I saw the same thing in Yunnan province in China in 2009, advertised as
sparrows. What I looked at (only briefly) all seemed homogenous in size and
may have originally been sparrows (Tree Sparrows are common so I assume
likely that they would target common birds) but possibly other things as
well. This is surely not unusual. Whilst it is not nice, it is not
fundamentally worse than eating fish or whatever else.
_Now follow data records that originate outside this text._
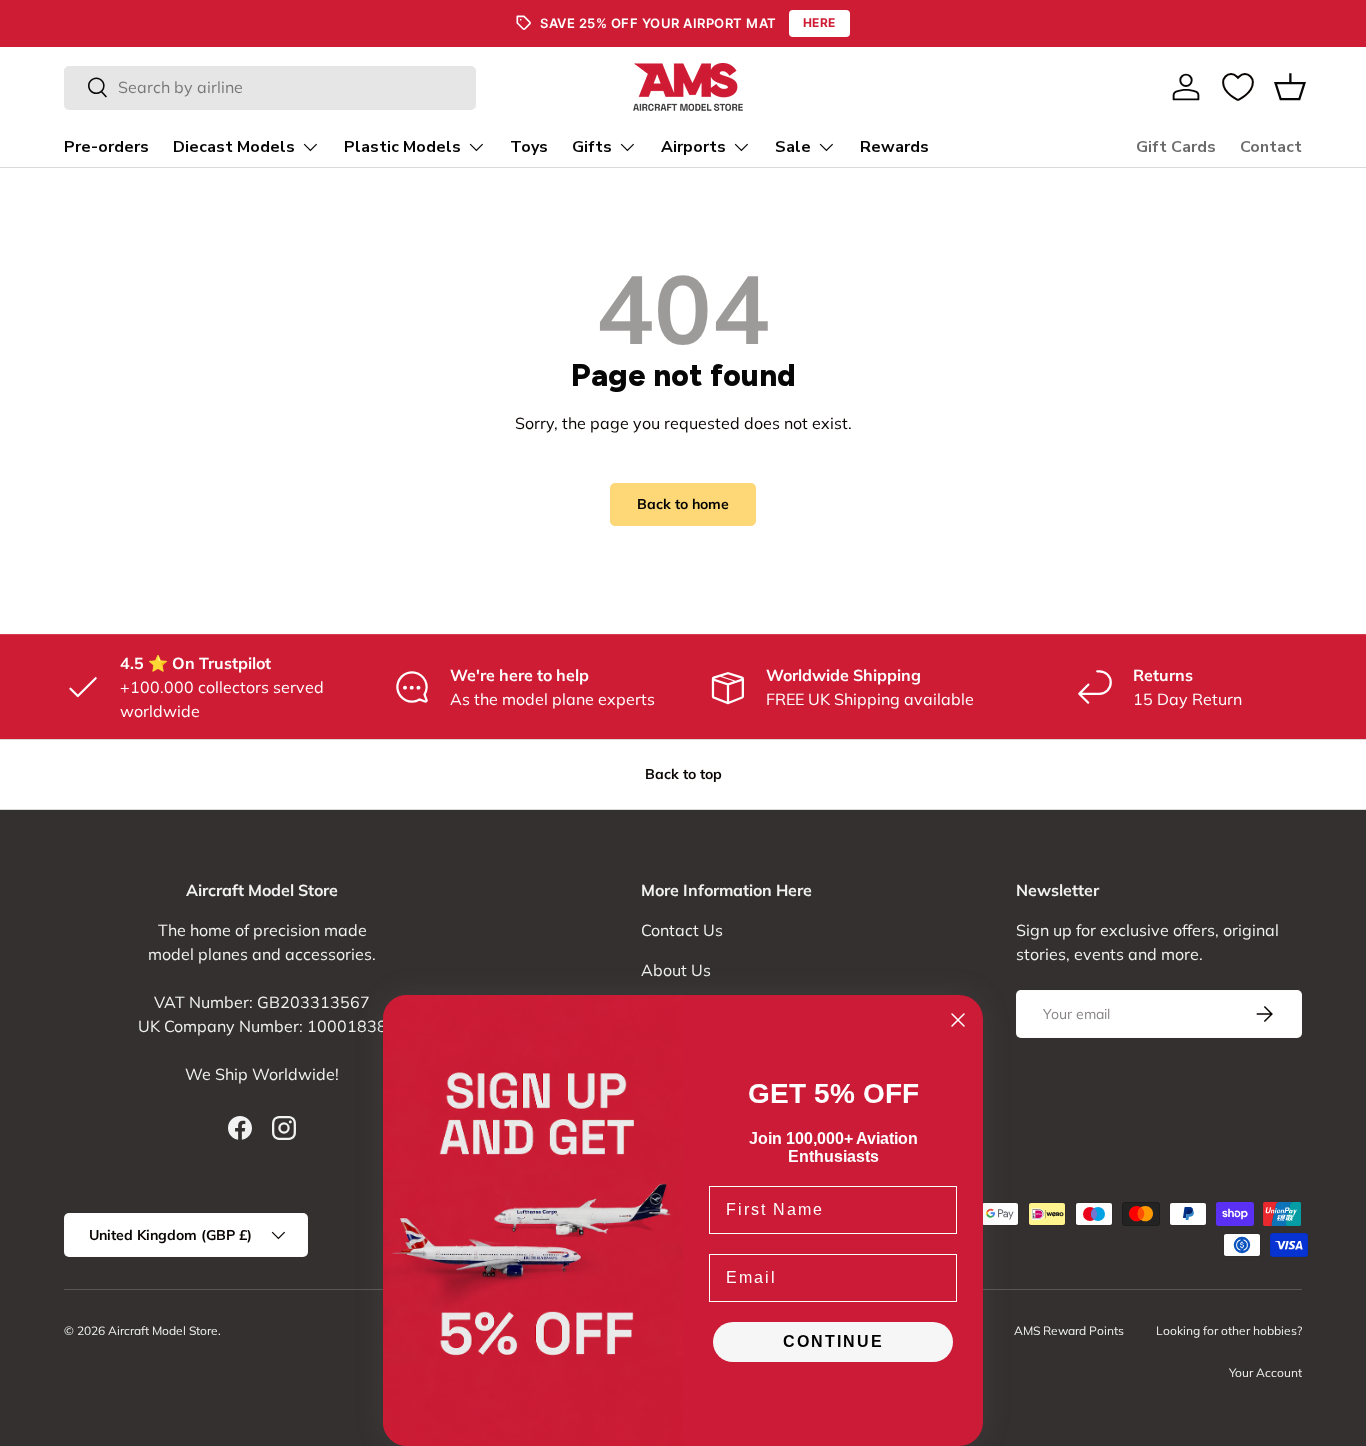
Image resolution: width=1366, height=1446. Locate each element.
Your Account (1265, 1372)
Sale (793, 147)
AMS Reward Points (1069, 1330)
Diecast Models (234, 147)
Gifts (592, 147)
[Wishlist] (1238, 87)
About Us (676, 970)
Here (819, 22)
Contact (1271, 147)
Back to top (683, 774)
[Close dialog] (958, 1020)
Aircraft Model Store (163, 1330)
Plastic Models (402, 147)
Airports (693, 147)
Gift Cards (1176, 147)
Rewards (894, 147)
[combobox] (270, 87)
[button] (1290, 87)
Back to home (683, 504)
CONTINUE (833, 1341)
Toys (529, 147)
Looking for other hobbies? (1229, 1330)
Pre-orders (106, 147)
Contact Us (682, 930)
-----Original Message-----
From: Birding-Aus On Behalf Of
Carl Clifford
Sent: Thursday, 30 January 2014 11:32 AM
To: <>
Subject: [Birding-Aus] An interesting item on the menu


I have just spent a week in Siem Reap, Cambodia. When birding one day in an
adjoining town, I stopped for lunch at a roadside stall. One of the
offerings on their carte de jour was "birds". I asked my driver what the "birds" were, and he said that they were wild birds caught in the forest and fields and asked the owner to show me some. Sure enough, there on a tray were the poor sad little plucked carcasses of birds ranging from sparrow to thrush size. Unfortunately, I am not much chop on identifying birds without plumage. I declined the offering and had the fish instead. Next day, I saw a restaurant in town offering "Khmer birds". I presume they were the same.

I wondered why the birding was a bit slow around Siem Reap town.